> DATASET ENTRIES
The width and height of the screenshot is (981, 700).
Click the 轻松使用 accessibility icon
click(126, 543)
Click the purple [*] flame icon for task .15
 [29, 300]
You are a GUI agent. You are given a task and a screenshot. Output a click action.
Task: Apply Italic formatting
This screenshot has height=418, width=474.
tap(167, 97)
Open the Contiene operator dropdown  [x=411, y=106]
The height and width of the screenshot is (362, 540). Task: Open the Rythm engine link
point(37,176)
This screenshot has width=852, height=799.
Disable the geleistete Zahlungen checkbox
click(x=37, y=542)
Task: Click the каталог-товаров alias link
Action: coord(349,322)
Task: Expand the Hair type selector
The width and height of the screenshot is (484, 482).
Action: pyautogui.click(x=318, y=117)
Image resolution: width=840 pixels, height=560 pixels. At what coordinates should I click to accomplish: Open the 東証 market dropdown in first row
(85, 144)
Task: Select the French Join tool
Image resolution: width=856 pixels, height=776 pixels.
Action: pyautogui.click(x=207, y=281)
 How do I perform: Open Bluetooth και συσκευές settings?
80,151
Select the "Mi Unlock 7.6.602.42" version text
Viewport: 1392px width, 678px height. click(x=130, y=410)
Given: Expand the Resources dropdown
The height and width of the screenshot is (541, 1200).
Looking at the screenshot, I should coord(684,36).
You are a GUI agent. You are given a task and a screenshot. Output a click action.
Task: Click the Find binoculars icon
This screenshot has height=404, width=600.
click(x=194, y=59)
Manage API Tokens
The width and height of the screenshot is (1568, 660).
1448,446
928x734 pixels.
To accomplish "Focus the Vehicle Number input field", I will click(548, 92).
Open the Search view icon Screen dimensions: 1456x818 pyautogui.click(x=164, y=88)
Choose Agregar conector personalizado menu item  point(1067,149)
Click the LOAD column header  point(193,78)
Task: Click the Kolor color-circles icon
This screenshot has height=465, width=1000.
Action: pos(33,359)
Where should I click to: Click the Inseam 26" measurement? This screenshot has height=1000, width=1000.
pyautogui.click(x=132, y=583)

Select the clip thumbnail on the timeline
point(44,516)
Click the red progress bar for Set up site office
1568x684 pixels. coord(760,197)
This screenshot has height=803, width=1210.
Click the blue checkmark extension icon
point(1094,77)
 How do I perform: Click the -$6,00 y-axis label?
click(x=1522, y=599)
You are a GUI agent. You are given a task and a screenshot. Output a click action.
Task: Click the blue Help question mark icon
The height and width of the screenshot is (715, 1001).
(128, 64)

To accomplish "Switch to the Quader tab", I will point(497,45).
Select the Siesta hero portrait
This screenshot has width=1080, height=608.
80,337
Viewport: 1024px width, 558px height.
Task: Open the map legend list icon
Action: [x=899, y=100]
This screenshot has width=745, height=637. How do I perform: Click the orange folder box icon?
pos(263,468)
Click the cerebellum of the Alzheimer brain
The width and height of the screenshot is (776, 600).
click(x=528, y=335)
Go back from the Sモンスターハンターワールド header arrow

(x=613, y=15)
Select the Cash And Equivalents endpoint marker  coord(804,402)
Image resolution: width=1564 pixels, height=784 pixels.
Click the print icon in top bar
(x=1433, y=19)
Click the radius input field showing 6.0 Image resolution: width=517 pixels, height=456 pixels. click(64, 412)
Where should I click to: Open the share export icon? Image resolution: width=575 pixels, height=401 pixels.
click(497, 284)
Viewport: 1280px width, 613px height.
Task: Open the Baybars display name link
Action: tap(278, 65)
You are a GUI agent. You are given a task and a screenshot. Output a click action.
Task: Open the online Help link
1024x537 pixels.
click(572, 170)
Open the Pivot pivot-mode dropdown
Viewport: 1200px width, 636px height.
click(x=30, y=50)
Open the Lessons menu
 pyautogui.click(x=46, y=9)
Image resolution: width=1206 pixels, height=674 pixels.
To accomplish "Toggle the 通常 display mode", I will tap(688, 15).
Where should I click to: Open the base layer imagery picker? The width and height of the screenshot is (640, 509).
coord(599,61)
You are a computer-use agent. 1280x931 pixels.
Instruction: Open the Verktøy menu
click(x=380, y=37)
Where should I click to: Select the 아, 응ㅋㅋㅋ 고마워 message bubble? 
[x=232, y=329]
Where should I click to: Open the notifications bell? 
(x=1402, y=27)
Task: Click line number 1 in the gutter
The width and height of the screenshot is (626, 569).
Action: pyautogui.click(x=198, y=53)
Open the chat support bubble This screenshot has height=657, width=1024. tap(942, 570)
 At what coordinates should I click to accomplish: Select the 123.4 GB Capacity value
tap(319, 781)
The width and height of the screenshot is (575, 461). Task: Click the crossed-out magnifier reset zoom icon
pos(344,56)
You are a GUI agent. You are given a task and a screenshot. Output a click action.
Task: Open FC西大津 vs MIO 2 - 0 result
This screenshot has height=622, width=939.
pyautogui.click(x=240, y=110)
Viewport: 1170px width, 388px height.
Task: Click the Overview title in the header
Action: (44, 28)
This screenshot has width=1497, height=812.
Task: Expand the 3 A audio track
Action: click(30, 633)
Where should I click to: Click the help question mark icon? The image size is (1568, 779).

> TO DO
Scan the records above for the lines holding "Task: Click the blue Help question mark icon" and "Select the Siesta hero portrait". Transcribe those two and every line between them word for word, and no others.

> RESPONSE
Task: Click the blue Help question mark icon
The height and width of the screenshot is (715, 1001).
(128, 64)

To accomplish "Switch to the Quader tab", I will point(497,45).
Select the Siesta hero portrait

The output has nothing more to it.